健診の結果確認は外来で大事なポイントです。
年1回その人の状態を見直すきっかけにしたり、いつもなら聞きにくい背景の情報収拾のきっかけにします。
 
健診で肝機能障害を見たとき、皆さんは何を考えますか?
僕は肝機能というのがたいそう苦手で、昨日もスクリーニングで何の検査をしたらいいか迷ってしまいました。
復習も含めてまとめておこうと思います。
 
(AST・ALTの上昇を見たら)
Step1 初期評価
 薬剤性(サプリメント・市販薬も)を確認する
 アルコール中毒を疑う(既往歴、CAGE、AST/ALT比>2:1)
 HBVHCVの採血を行う(HBs抗原・HCV抗体をオーダー)
  A型肝炎・E型肝炎を想定するなら、まず話を聞く(牡蠣など海産物の生食、猪・鹿・豚の生食、渡航歴)
 ヘモクロマトーシスをスクリーニング(日本ではほとんどいない)
 脂肪肝の評価(食事習慣、AST/ALT比<1、エコー検査を追加)
Step2 2次評価
 女性や自己免疫疾患の既往がある時、自己免疫性肝炎を考慮する(タンパクの電気泳動、抗核抗体ANA、抗平滑筋抗体ASMA)
 甲状腺の評価を行う(TSH、T3、T4)
 セリアック病を想定する(もし患者に下痢や原因不明の鉄不足がある時/日本はまれ)
Step3 アンコモンな原因を評価
 ウィルソン病を想定(40歳未満のときにはセルロプラスミンとkayser-Fleischer ringsを確認)

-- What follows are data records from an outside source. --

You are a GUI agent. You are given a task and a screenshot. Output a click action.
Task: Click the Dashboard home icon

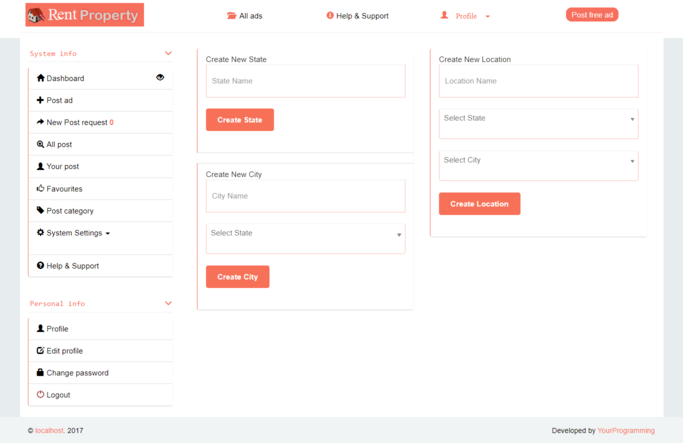pyautogui.click(x=40, y=78)
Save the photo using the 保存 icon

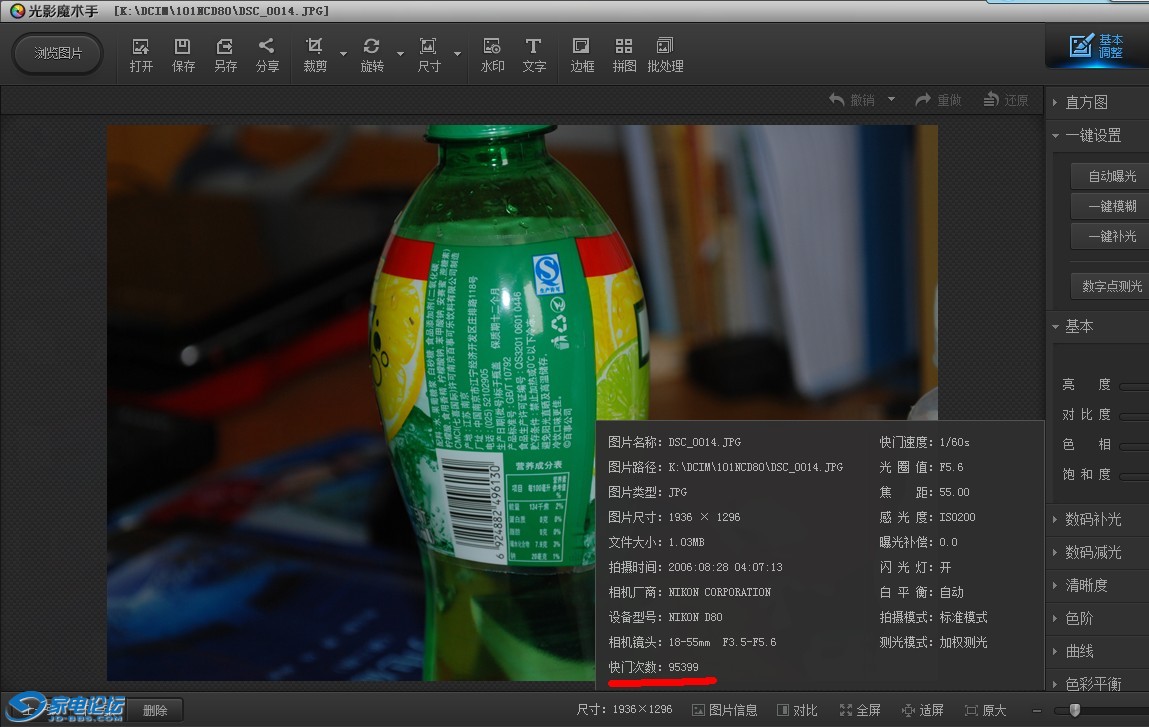coord(183,53)
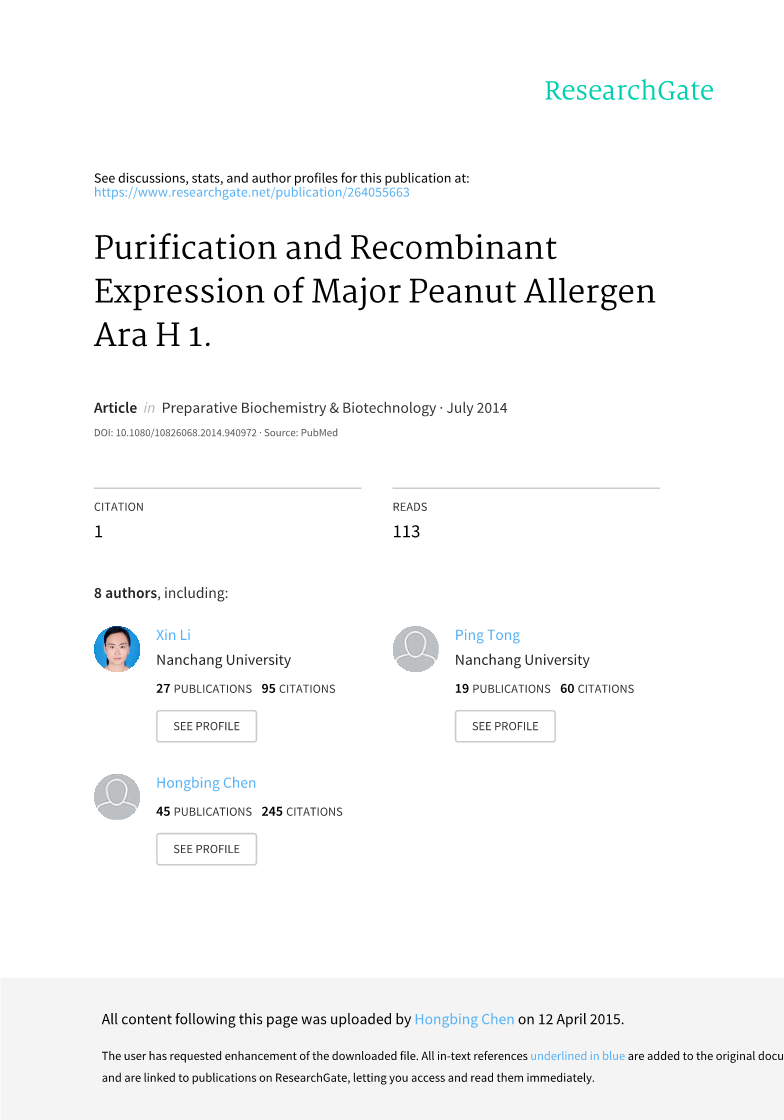Click Nanchang University under Xin Li
Screen dimensions: 784x1120
click(223, 660)
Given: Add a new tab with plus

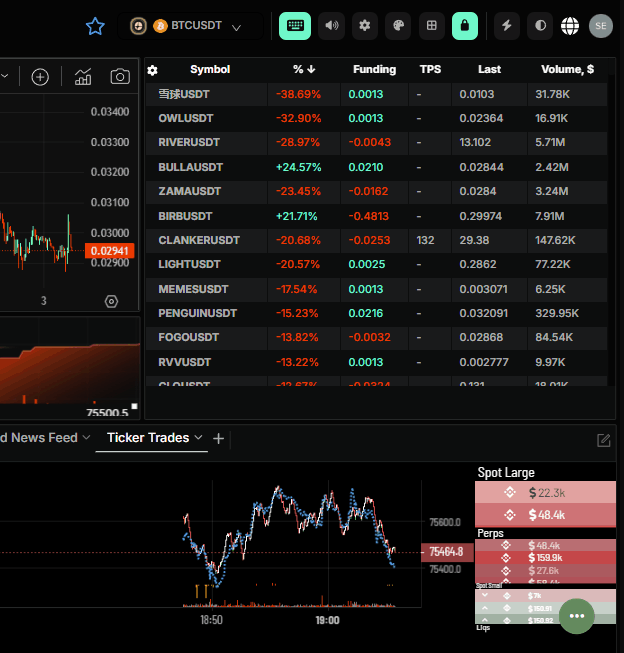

 α-1アンチトリプシン欠損症を想定(年齢や喫煙歴の割に気腫がある場合)
 副腎異常を想定(コルチゾール・ACTHの評価)
 筋疾患を否定する(クレアチニンキナーゼ、アルドラーぜ)
Step4 肝生検か経過観察
 AST/ALTが2倍にならないか経過観察
 もしくは肝生検を検討する
 
(ALP上昇を見たら)
まず生理学的な上昇(妊娠、食後の上昇)を確認する
上昇の原因を特定=rGTPをチェック
 正常→骨由来のALPなので骨疾患を確認
 上昇→肝由来のALP
右上腹部の腹部エコーを行う
 胆管拡張あり→MRCP・ERCP
 胆管拡張なし→抗ミトコンドリア抗体(AMA)をチェック
AMA(+)+エコー正常/AMA(ー)+肝実質の異常→肝生検
AMA(-)+エコー正常→50%以上の上昇ならMRCP/ERCP/肝生検、50%以下なら経過観察
 
日本ではあまり見られない疾患も入っていますが、基本のスクリーニングはプライマリケアのセッティングでも十分可能であることが確認できました。